[scheduler]: ACLs phase 1 - per Job ACL specification and enforcement.

scheduler/appengine/catalog/catalog.go

Index: scheduler/appengine/catalog/catalog.go
diff --git a/scheduler/appengine/catalog/catalog.go b/scheduler/appengine/catalog/catalog.go
index 4d3901a4c07b5b84b4c1de3231065244ef8b566d..985ac940ac1733e4c6c65b892c3b3b8599bfca7d 100644
--- a/scheduler/appengine/catalog/catalog.go
+++ b/scheduler/appengine/catalog/catalog.go
@@ -33,6 +33,8 @@ import (
 	"github.com/luci/luci-go/luci_config/server/cfgclient"
 	"github.com/luci/luci-go/luci_config/server/cfgclient/textproto"
 
+	"github.com/luci/luci-go/common/errors"
+	"github.com/luci/luci-go/scheduler/appengine/acl"
 	"github.com/luci/luci-go/scheduler/appengine/messages"
 	"github.com/luci/luci-go/scheduler/appengine/schedule"
 	"github.com/luci/luci-go/scheduler/appengine/task"
@@ -40,7 +42,8 @@ import (
 
 var (
 	// jobIDRe is used to validate job ID field.

[Vadim Sh., 2017/08/01 01:56:19]

remove this comment or add a similar one to aclSetIdRe

[tandrii(chromium), 2017/08/01 22:50:01]

Done.

-	jobIDRe = regexp.MustCompile(`^[0-9A-Za-z_\-\.]{1,100}$`)
+	jobIDRe    = regexp.MustCompile(`^[0-9A-Za-z_\-\.]{1,100}$`)
+	aclSetIdRe = jobIDRe

[Vadim Sh., 2017/08/01 01:56:19]

nit: aclSetIDRe

[tandrii(chromium), 2017/08/01 22:50:01]

This isn't used actually, and name was wrong anyway.
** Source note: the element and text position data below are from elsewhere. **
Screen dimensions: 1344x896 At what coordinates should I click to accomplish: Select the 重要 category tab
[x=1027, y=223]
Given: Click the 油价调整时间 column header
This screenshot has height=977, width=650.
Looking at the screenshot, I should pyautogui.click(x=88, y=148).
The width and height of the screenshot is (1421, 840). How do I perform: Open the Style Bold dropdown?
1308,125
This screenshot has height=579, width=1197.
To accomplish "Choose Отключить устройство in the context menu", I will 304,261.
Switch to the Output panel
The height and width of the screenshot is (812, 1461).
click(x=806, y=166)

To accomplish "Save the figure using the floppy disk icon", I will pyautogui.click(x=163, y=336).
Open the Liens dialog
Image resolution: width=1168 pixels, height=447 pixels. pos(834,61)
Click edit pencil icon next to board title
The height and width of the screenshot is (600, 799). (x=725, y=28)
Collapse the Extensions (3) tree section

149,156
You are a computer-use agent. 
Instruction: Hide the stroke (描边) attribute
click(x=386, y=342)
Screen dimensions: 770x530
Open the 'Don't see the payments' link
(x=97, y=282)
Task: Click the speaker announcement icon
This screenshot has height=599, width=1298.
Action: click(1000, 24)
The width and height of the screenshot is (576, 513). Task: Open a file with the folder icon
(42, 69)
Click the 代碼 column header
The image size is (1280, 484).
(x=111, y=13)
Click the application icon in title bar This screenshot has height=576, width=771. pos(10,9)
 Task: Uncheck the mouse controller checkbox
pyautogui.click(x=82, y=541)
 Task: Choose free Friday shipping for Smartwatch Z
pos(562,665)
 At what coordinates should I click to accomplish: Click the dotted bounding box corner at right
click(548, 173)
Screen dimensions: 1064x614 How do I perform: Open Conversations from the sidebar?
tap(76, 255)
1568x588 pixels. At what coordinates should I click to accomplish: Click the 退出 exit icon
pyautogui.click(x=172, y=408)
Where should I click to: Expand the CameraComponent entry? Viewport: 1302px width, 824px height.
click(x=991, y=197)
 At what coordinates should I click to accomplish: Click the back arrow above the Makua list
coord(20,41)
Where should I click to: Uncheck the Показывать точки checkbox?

Removed.
FTR, it's defined in acl.go.

 )
 
 const (
@@ -112,6 +115,9 @@ type Definition struct {
 	// JobID is globally unique job identifier: "<ProjectID>/<JobName>".
 	JobID string
 
+	// Acls describes who can read and who owns this job.
+	Acls acl.GrantsByRole
+
 	// Flavor describes what category of jobs this is, see the enum.
 	Flavor JobFlavor
 
@@ -194,8 +200,8 @@ func (cat *catalog) GetAllProjects(c context.Context) ([]string, error) {
 }
 
 func (cat *catalog) GetProjectJobs(c context.Context, projectID string) ([]Definition, error) {
-	// TODO(vadimsh): This is a workaround for crbug.com/710619. Remove it once
-	// the bug is fixed.
+	// TODO(vadimsh): This is a workaround for http://crbug.com/710619. Remove it
+	// once the bug is fixed.
 	projects, err := cat.GetAllProjects(c)
 	if err != nil {
 		return nil, err
@@ -238,6 +244,12 @@ func (cat *catalog) GetProjectJobs(c context.Context, projectID string) ([]Defin
 		logging.Infof(c, "Importing %s", revisionURL)
 	}
 
+	knownAclSets, err := acl.ValidateAclSets(cfg.GetAclSets())
+	if err != nil {
+		logging.Errorf(c, "Invalid aclsets definition %s: %s", projectID, err)
+		return nil, errors.Annotate(err, "Invalid aclsets in a project %s", projectID).Err()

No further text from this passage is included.